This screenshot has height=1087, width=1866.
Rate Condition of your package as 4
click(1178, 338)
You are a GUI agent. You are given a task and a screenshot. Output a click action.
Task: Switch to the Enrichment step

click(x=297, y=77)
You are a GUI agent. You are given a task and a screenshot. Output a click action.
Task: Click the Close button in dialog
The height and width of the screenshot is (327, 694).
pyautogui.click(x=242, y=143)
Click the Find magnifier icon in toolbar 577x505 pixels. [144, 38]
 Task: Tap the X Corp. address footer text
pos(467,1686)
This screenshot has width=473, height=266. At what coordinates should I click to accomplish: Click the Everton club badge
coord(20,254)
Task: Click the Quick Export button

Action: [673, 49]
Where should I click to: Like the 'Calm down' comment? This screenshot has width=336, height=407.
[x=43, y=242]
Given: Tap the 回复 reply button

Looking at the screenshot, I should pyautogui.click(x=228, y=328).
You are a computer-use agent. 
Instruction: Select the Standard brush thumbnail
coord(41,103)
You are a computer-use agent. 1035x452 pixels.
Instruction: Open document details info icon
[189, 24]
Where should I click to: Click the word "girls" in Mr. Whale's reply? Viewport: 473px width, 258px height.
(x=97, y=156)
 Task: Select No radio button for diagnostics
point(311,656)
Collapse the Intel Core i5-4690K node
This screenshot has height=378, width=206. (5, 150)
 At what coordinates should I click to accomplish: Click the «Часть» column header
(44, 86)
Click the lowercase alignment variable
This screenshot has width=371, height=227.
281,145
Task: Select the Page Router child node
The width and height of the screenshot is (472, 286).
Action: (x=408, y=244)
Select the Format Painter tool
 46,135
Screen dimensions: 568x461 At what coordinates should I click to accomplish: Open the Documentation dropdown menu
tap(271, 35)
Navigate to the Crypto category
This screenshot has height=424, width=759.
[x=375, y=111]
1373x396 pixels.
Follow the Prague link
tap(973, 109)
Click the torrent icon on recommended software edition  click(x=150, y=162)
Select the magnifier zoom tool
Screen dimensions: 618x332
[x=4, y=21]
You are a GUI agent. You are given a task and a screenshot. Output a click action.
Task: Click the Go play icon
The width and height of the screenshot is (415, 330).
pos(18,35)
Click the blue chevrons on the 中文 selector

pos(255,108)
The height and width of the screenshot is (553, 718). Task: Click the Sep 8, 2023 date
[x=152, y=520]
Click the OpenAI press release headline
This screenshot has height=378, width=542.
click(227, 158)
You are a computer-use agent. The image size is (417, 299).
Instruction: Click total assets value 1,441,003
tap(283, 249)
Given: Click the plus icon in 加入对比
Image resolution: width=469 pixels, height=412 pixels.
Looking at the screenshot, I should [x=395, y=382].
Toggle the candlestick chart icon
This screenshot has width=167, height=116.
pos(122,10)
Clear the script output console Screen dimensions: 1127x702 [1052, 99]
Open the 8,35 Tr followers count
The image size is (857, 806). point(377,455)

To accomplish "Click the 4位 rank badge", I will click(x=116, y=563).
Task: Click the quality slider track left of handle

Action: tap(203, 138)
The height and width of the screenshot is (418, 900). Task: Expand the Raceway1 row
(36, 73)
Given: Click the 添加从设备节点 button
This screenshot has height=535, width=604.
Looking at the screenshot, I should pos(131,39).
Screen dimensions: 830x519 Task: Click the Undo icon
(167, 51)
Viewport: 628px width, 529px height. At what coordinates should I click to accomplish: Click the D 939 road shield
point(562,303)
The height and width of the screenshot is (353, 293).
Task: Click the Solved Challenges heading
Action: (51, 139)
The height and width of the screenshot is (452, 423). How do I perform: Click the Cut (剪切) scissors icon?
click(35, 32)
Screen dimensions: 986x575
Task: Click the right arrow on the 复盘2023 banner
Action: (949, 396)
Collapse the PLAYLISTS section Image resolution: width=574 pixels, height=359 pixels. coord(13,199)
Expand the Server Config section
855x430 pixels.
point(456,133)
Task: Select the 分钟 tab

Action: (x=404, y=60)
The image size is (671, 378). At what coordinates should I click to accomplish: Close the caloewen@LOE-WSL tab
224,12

Activity :: Check each line above for the word "magnifier", and copy the lines where it appears.

Answer to this problem ::
Click the Find magnifier icon in toolbar 577x505 pixels. [144, 38]
Select the magnifier zoom tool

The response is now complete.